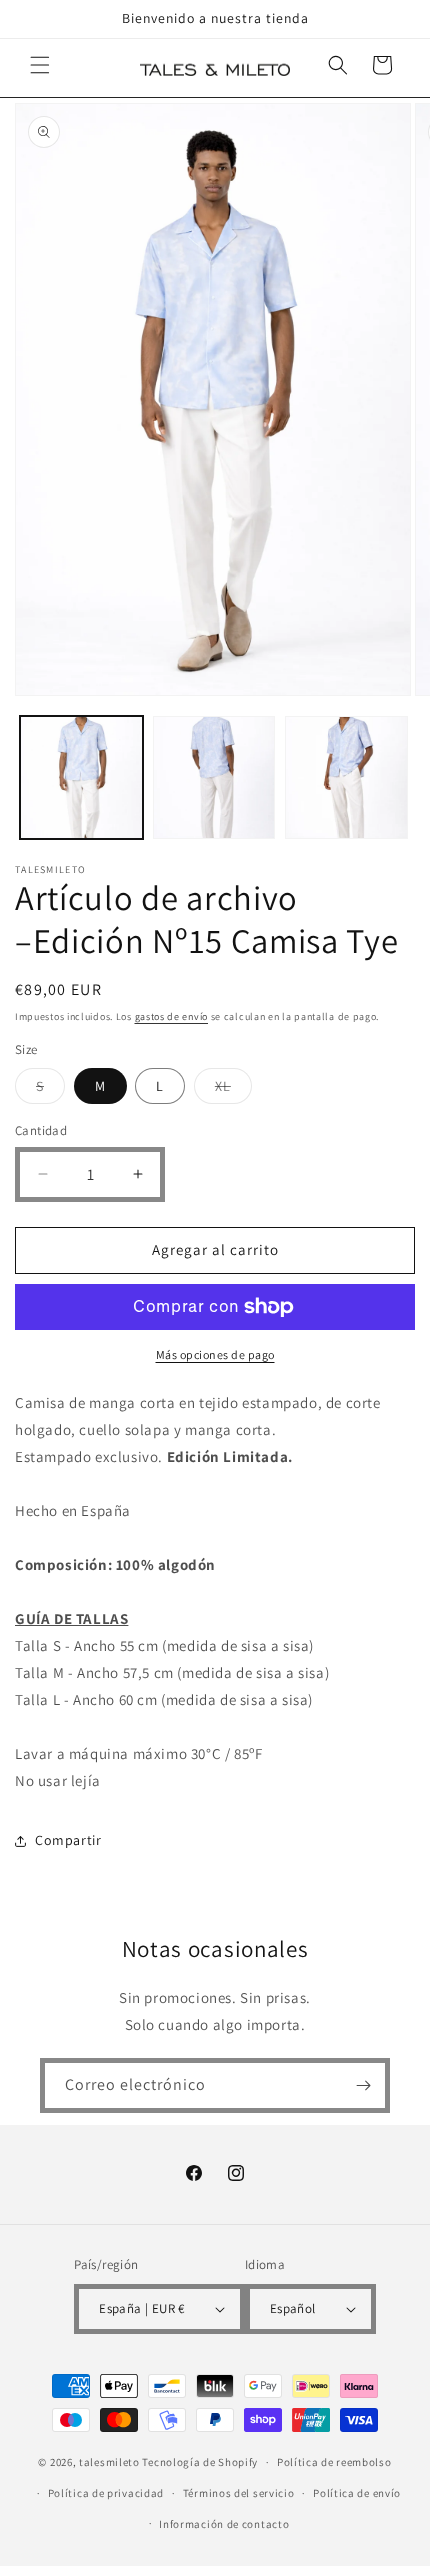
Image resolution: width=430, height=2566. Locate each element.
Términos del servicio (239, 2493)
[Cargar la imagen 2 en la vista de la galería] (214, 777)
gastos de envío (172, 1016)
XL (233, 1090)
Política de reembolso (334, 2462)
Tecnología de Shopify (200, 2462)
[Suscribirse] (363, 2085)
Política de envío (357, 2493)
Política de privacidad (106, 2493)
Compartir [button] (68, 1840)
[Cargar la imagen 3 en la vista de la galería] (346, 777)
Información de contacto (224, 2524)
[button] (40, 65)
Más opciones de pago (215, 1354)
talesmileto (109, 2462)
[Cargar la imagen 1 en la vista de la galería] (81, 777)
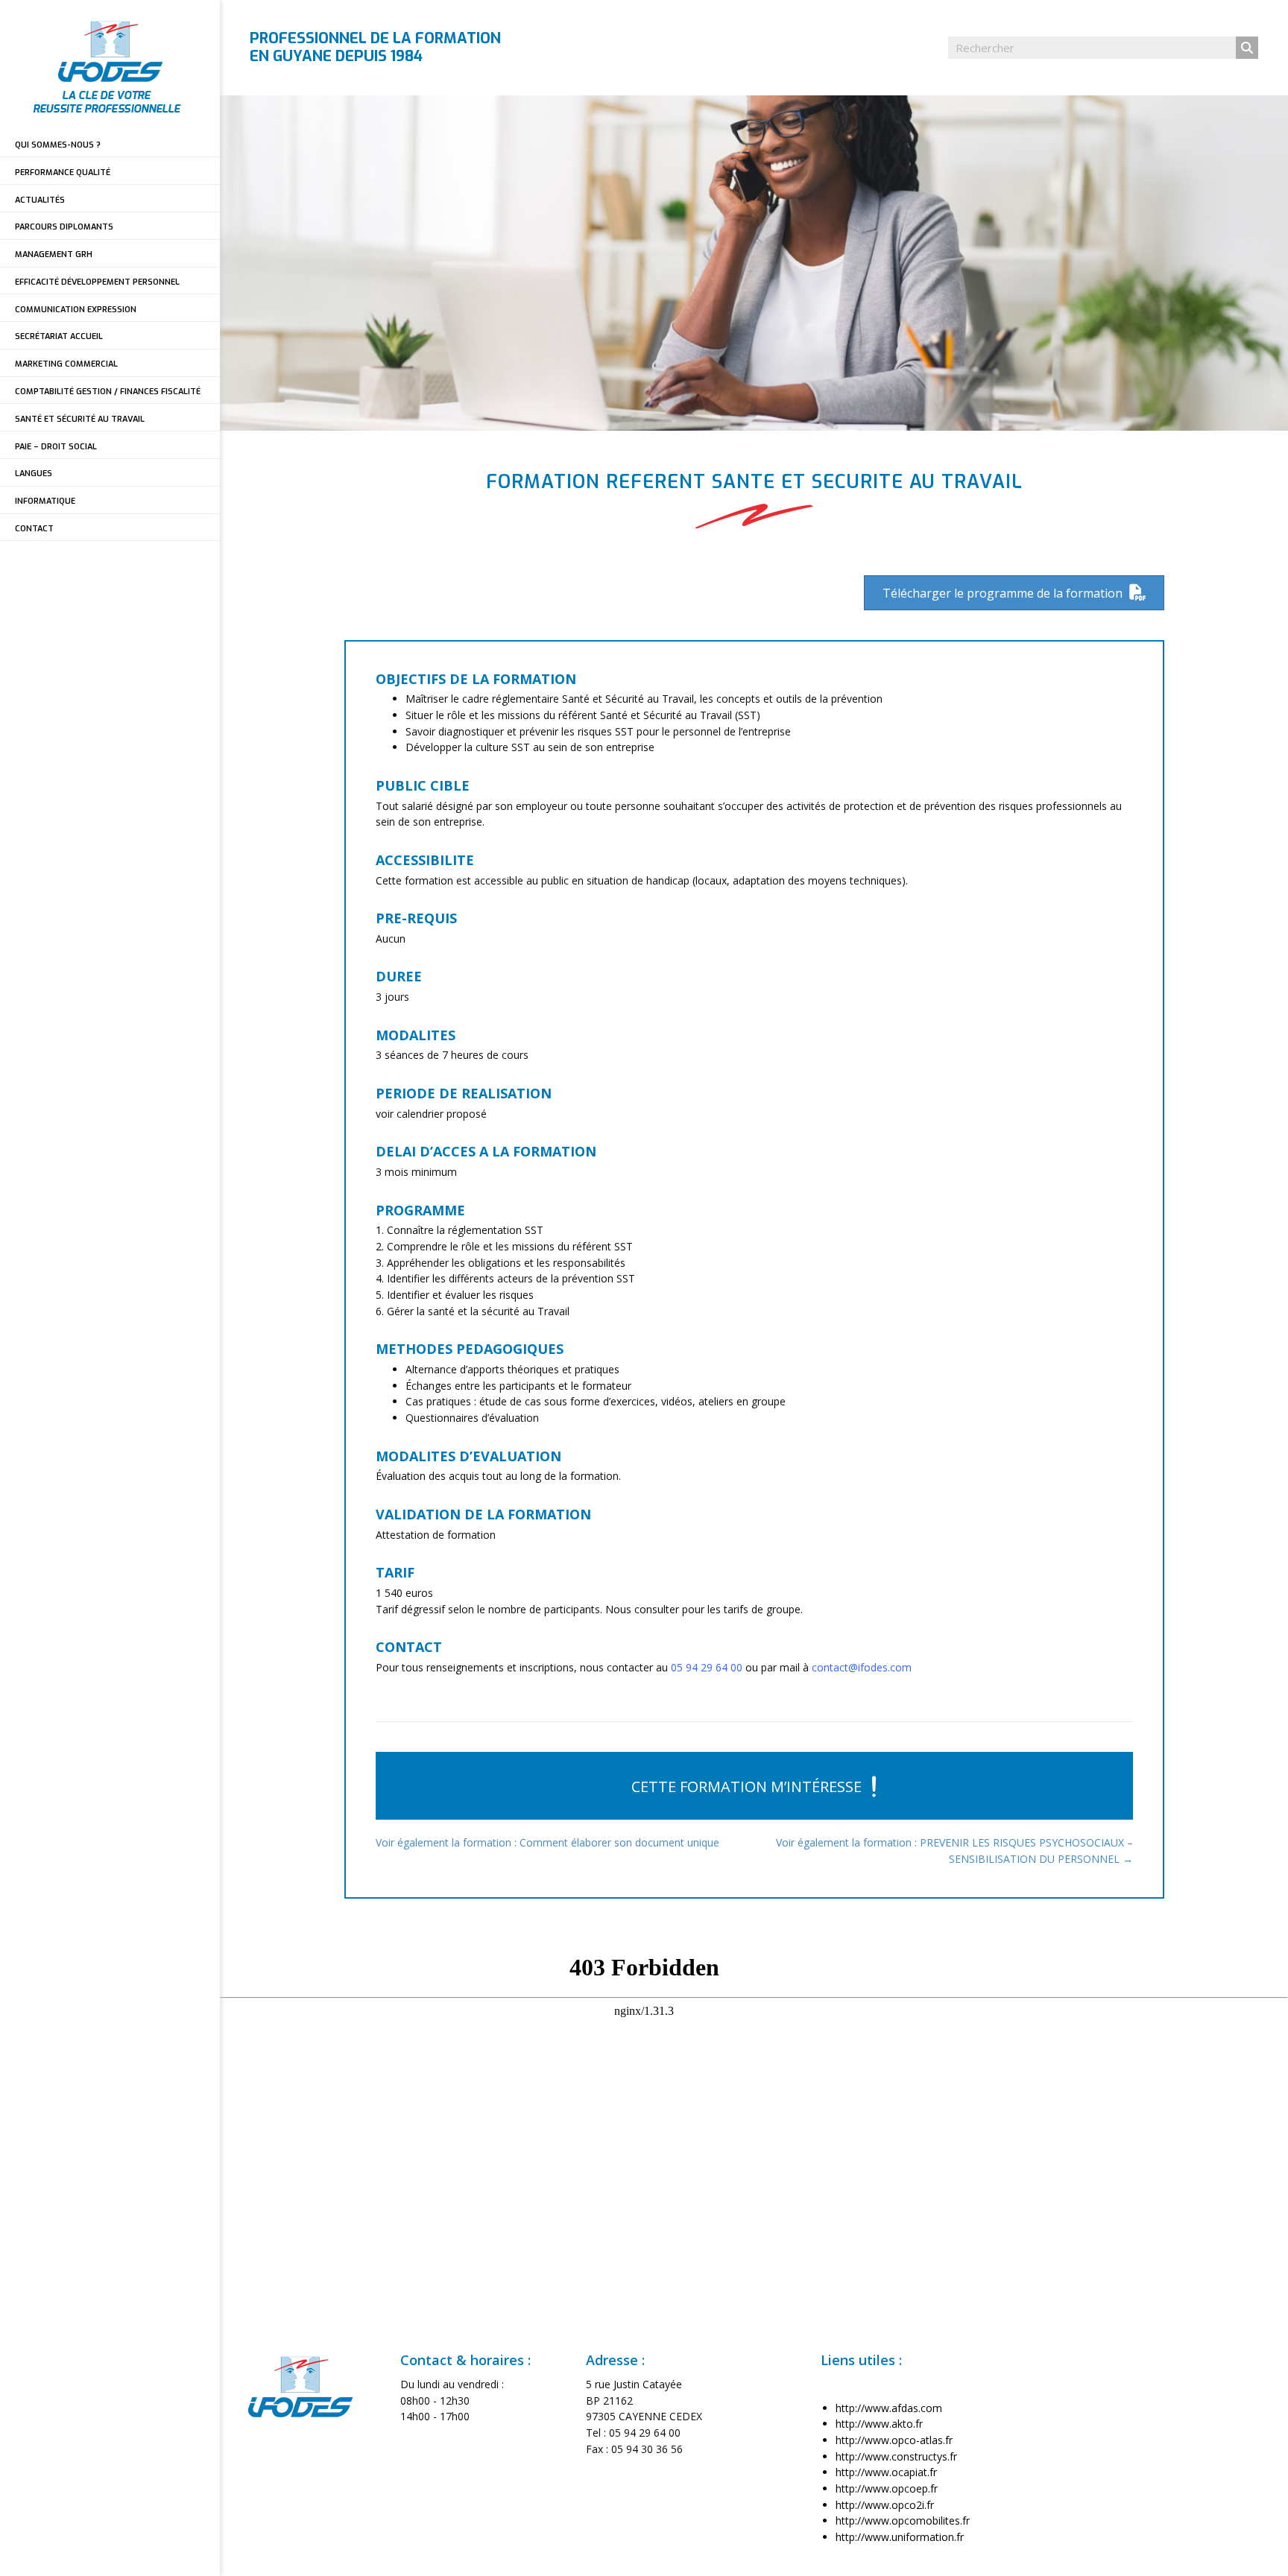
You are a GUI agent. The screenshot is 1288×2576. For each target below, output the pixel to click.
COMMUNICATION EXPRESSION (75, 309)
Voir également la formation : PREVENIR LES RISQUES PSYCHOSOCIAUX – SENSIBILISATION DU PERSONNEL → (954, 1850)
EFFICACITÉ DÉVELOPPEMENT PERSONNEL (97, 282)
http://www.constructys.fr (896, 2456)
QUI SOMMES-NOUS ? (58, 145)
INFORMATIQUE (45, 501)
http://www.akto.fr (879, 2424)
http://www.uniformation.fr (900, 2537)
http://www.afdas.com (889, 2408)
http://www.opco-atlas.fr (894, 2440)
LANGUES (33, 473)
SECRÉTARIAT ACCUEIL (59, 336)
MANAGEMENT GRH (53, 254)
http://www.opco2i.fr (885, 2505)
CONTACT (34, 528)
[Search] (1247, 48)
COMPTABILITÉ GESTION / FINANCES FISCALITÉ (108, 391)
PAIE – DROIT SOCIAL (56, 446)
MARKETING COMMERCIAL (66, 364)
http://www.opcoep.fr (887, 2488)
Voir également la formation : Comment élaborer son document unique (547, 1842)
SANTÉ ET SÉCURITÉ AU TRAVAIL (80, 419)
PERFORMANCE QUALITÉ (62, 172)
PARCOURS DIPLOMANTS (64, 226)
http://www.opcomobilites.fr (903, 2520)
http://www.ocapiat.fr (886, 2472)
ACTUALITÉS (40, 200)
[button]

::::

Goal of the exercise
Go through the listing above and return each line where the word "Cargar" occurs.

Exercise answer
[Cargar la imagen 2 en la vista de la galería] (214, 777)
[Cargar la imagen 3 en la vista de la galería] (346, 777)
[Cargar la imagen 1 en la vista de la galería] (81, 777)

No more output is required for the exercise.